Paskalides worked as Monyay's case manager for around three years and then became her mentor, someone whom Monyay could turn to for advice and help.
Paskalides said she watched as Monyay got closer each birthday to the reality of aging out of the foster care system, which happens to children in the system who turn 18 without being adopted.
"Around their 17th birthday, our independent living team starts talking with [kids in the foster care system] about what their options are when they turn 18," Paskalides said. "I hated watching [Monyay] feel like she was neglected in the state’s eyes."
Paskalides was unable to adopt Monyay while she was still in the foster care system, because of the conflict of interest in her role as a caseworker.
Now the adoption assistant manager for Safe Children Coalition, Paskalides said she watched a documentary last year about a man who was adopted as an adult, an option Paskalides said she "had not even thought about" until then.
She quickly reached out to Monyay with the idea.
"I told her that I saw it and asked if it was something she would want, and she said yes," Paskalides recalled. "I wanted to make sure she knew that she had somebody who loved her and who would have done this years ago and still would as an adult."
Less than six months later, on April 27, Paskalides and Monyay sat side-by-side in an adoption hearing and heard a judge declare them officially mother and daughter.
"As soon as I put my hand on her shoulder, I lost it crying," Paskalides said of the moment.

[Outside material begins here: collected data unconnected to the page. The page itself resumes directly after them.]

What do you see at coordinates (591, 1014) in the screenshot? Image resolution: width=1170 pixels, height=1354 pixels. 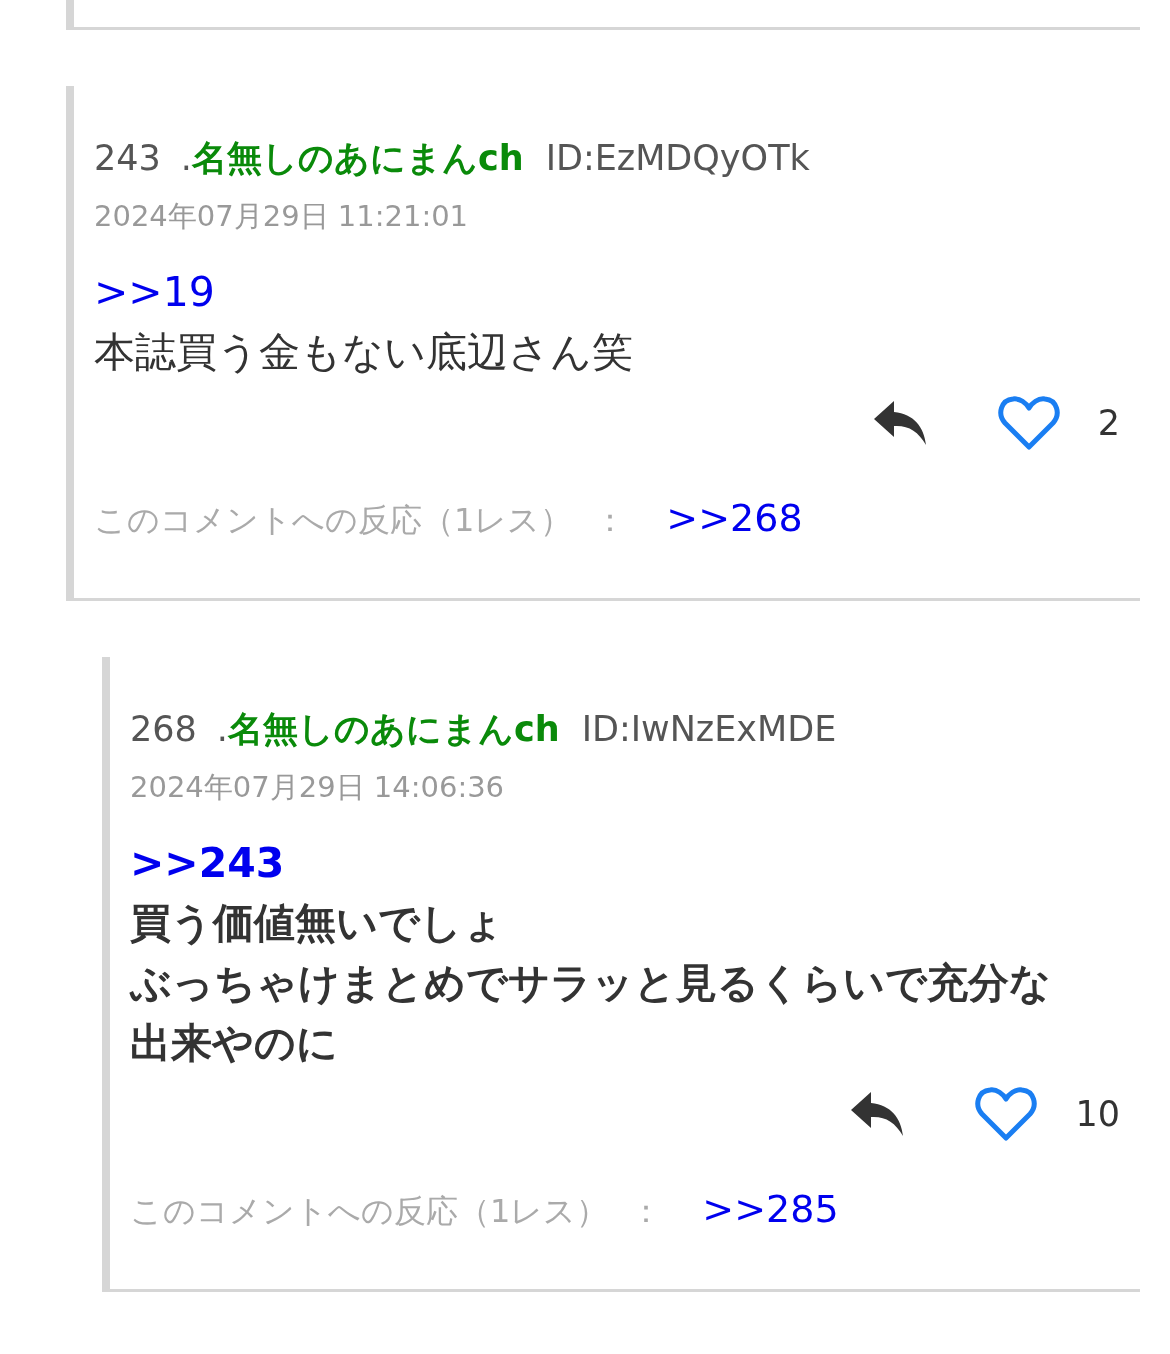 I see `comment-text: ぶっちゃけまとめでサラッと見るくらいで充分な出来やのに` at bounding box center [591, 1014].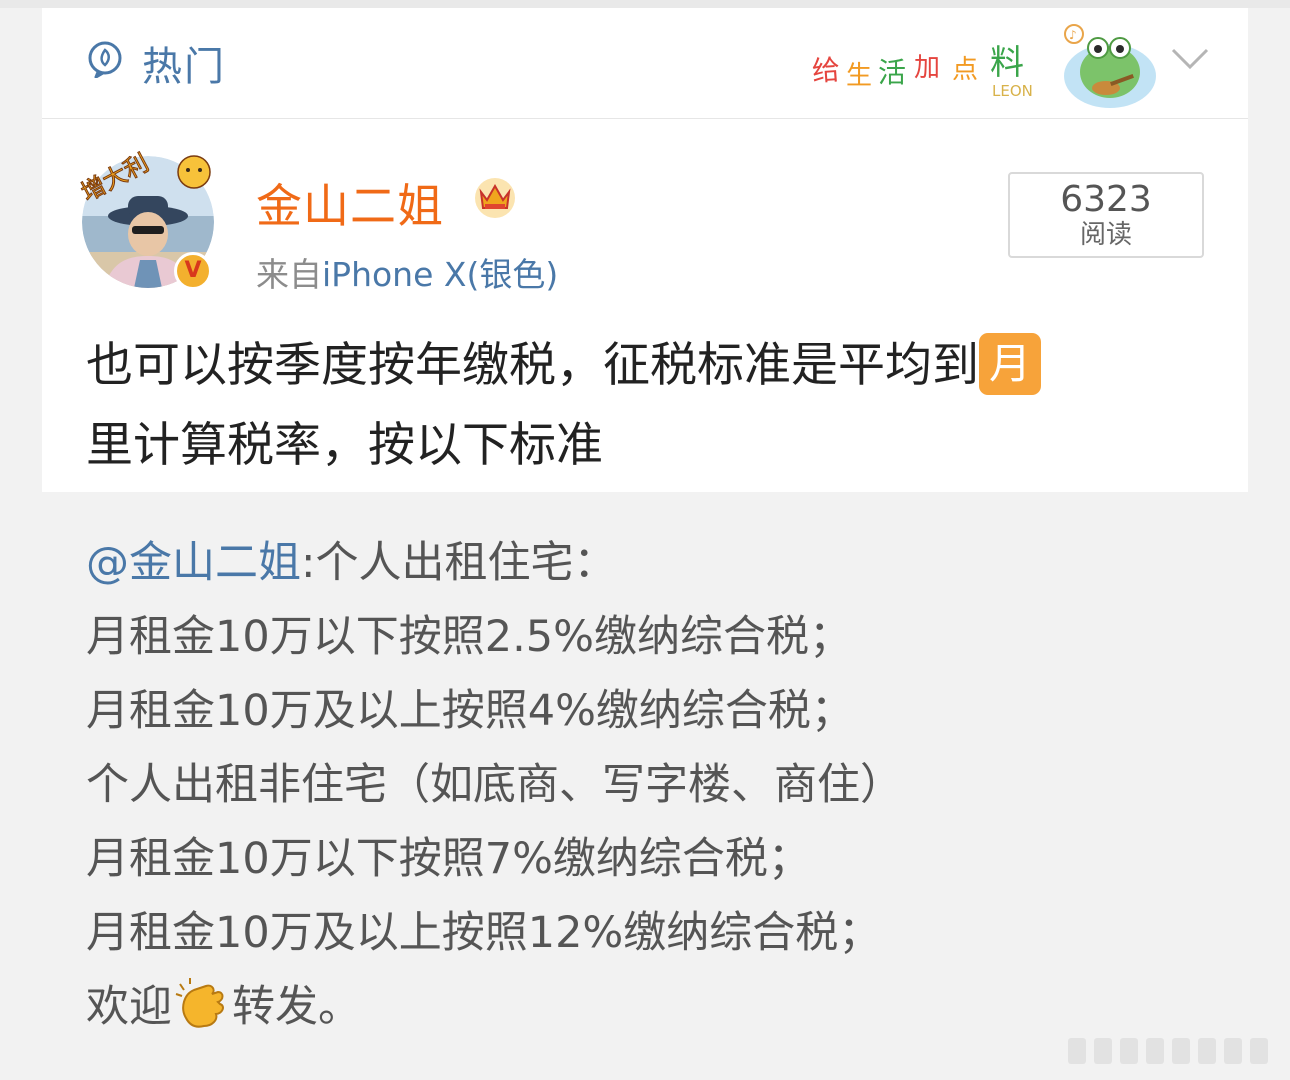  What do you see at coordinates (459, 563) in the screenshot?
I see `quote-first-line-text: :个人出租住宅：` at bounding box center [459, 563].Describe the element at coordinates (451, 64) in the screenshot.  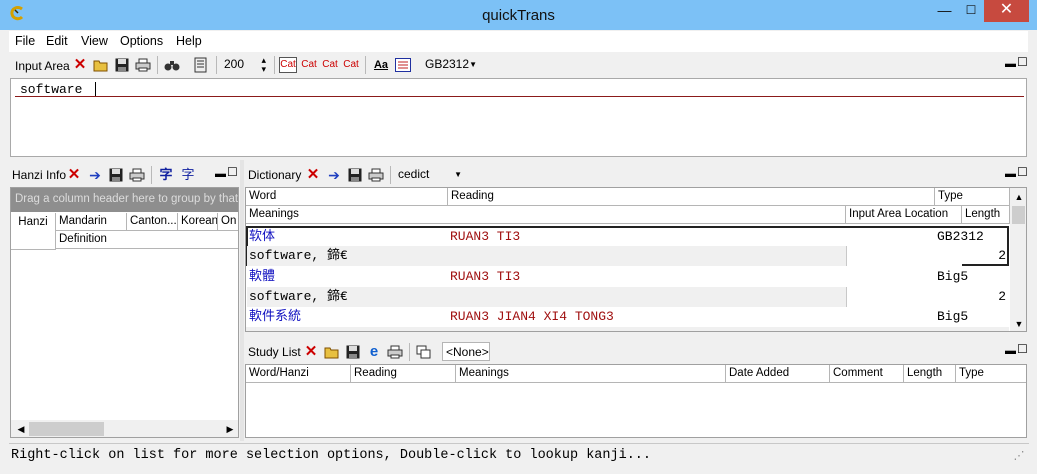
I see `encoding-dropdown: GB2312 ▼` at that location.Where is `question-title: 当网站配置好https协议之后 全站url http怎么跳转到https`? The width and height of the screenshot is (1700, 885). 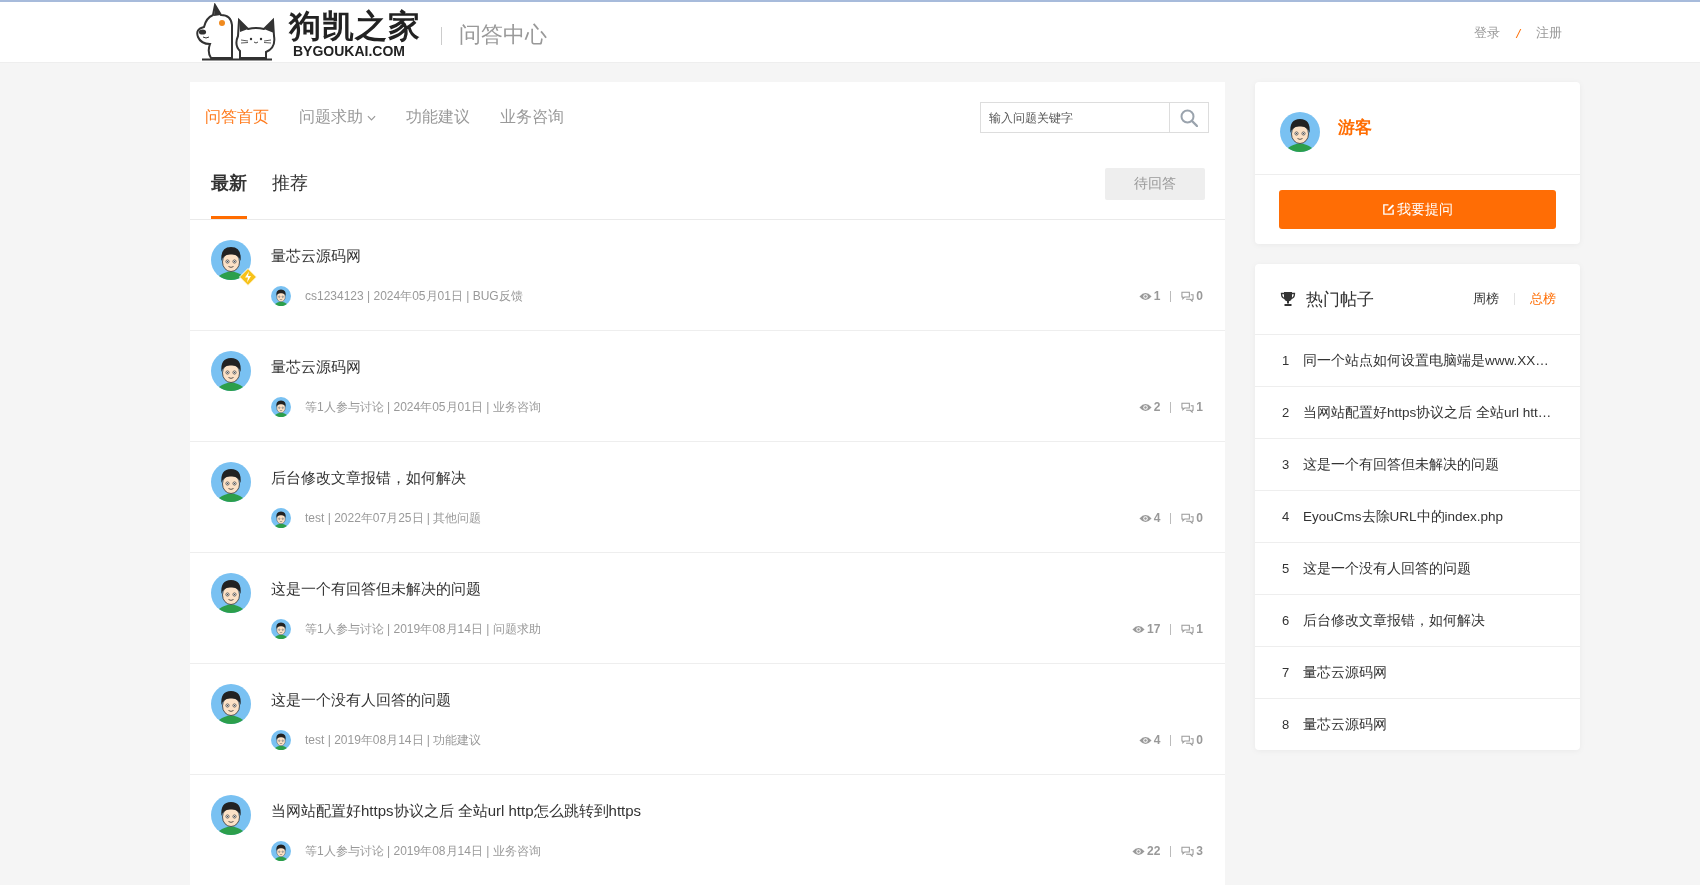
question-title: 当网站配置好https协议之后 全站url http怎么跳转到https is located at coordinates (456, 811).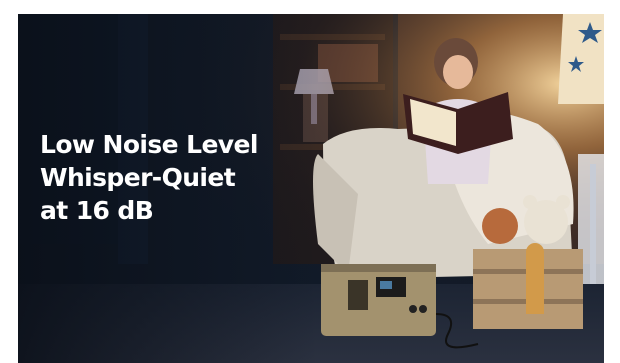  Describe the element at coordinates (149, 144) in the screenshot. I see `headline-line-1: Low Noise Level` at that location.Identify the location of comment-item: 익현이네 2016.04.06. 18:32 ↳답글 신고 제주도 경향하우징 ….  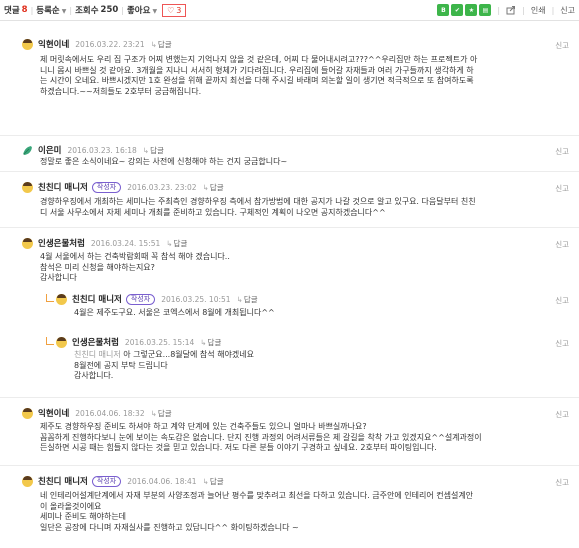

"I still can’t really describe the way I felt in that moment. It was beyond words," Monyay said. "That’s the one thing I’ve wanted my entire life, to have a mom."
Monyay said she has called Paskalides "Mom" since the age of 16, but she has now also formally changed her last name. She will soon receive a new birth certificate, too.
"She now refers to her adoption day as her birthday, so she has two birthdays each year," Paskalides said. "We were always close, but now when she calls me, it means something even more to her. It’s legal, and that means the world to her, because for so long she didn’t really have a mom."
Paskalides added that Monyay has been welcomed with open arms into her family, and Monyay hopes to travel to New York to meet them in person soon.
"My 90-year-old grandmother called me and said she’s so happy to be a great-grandmother," Paskalides said. "She said she didn’t think she’d live to see the day."
Paskalides's adoption of Monyay is one that Brena Slater, the president and CEO of Safe Children Coalition, described as "very rare," both because of Paskalides' role as Monyay's former caseworker and because of Monyay's age.
Children in the foster care system who are below the age of 9 tend to be adopted more frequently, data shows. In 2018 alone, nearly 18,000 young people aged out of the U.S. foster care system, meaning they are on their own starting at age 18, according to the Congressional Coalition on Adoption Institute, a nonprofit organization.
"Unfortunately, a lot of teens turn 18 when they’re in high school, and a lot of kids who turn 18 aren’t ready to be on their own," Slater said. "We see the difference when we have a teenager and find a foster family who will take them in, so we really want people to know just how important it is to foster and to adopt teens."
"And we want teens to know that someone is always there, even if it’s not their biological parents," she said. "We want all teens to have that sense of security."
Paskalides and Monyay said they hope their story inspires other families to open their doors to teens in the foster care system.
"It’s not all about the younger kids in [foster] care, because us teenagers and older kids in care, we need love, too," Monyay said. "A lot of people have assumptions about us, but we’re not bad kids. We need love, too, just like the younger kids."
Monyay, who works at a daycare center while she studies for a degree in early childhood education, is now mentoring younger teens in the foster care system, just as Paskalides did for her. She said she reminds them that their current situation does not determine their future.
"I never expected to be adopted, and here I am," she said. "[Paskalides] never gave up on me."